● **Exercise details**: From the line containing "Screen dimensions: 592x410" through the last line of the entries, set down every line exactly and add nothing.

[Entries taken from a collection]
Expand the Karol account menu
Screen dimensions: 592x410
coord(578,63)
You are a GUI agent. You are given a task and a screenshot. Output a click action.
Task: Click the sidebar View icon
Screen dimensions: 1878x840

● **Output of the task**:
Screen dimensions: 592x410
coord(578,63)
You are a GUI agent. You are given a task and a screenshot. Output a click action.
Task: Click the sidebar View icon
Screen dimensions: 1878x840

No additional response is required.